◆ **Excerpt provided**
A Fight is Brewing?? Activist Picks a Fight Amongst Party Leaders
According to Michael Sullivan of Empower Texans, a fight is brewing among Texas House Speaker Joe Straus’ leadership team. Rep. Hilderbran seems to be embracing the official platform position of the Republican Party of Texas while, according to Sullivan, Rep. Keffer has financed a study undermining that very position.
Hilderbran has been quoted as saying he wants “to begin the process of abolishing residential and commercial property taxes.” At least at first glance, such a statement is welcome news to all Texans who pay property taxes, which are some of the highest in the nation.
The Texas Conservative Coalition Research Institute (an entity led by GOP lawmakers) has characterized the property tax burden as something “abridges private property rights: if one can never take full ownership of land or a house, the constitutional right to private property is a false promise.”

◆ **Exercise details**
Continue the article about the property tax split within Texas House Speaker Joe Straus' leadership team, starting after its final sentence. The listing after this point is unrelated to the article on Texas property taxes.

◆ **Record extracts**
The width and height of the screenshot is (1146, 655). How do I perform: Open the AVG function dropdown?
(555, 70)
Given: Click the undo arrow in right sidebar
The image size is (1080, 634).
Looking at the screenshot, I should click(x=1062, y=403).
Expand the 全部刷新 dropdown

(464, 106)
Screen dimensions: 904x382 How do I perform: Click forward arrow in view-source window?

---

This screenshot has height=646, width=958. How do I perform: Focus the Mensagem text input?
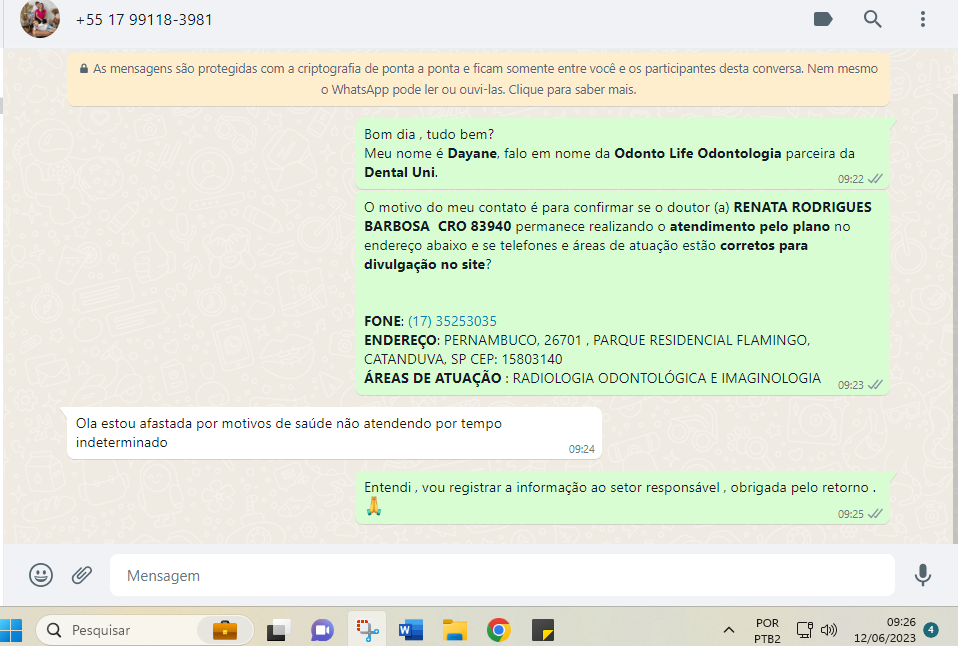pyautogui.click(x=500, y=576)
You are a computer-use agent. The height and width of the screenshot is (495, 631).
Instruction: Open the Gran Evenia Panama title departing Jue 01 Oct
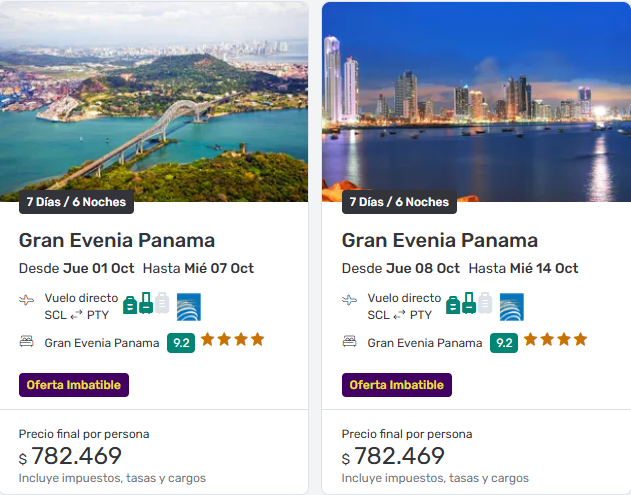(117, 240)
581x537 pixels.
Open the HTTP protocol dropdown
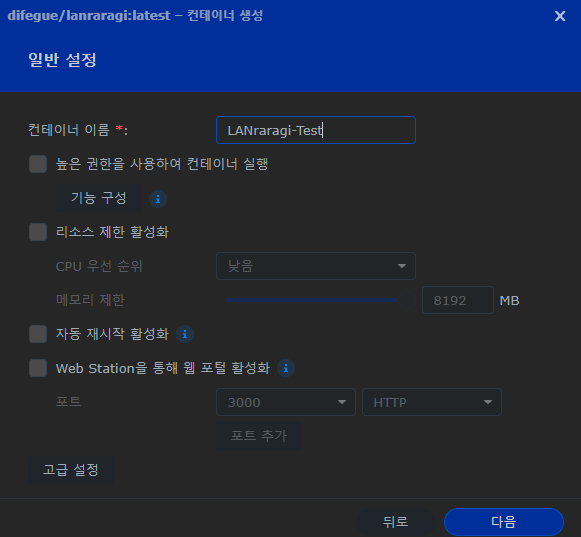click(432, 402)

◆ **The answer**
Conservative Texas lawmakers have clamored for a move away from the present property tax structure fore more than a decade. TXCCRI and the Texas Public Policy Foundation have written on the issue and have spurred discussion on the issue throughout Austin.
The question becomes, if property taxes in Texas were to be abolished, what replaces the revenue? Somewhat surprisingly, Rep. Hilderbran has offered no immediate solution on the replacement of the issue despite the fact that he has clamored for the abolishment of a revenue stream that supports many governmental functions.
The GOP, when calling for the abolishment of property taxes, commonly offers the idea of a consumption based tax burden. However, neither Hilderbran, or any other Republican leader, has offered a specific consumption based tax that would replace the current property tax revenue system.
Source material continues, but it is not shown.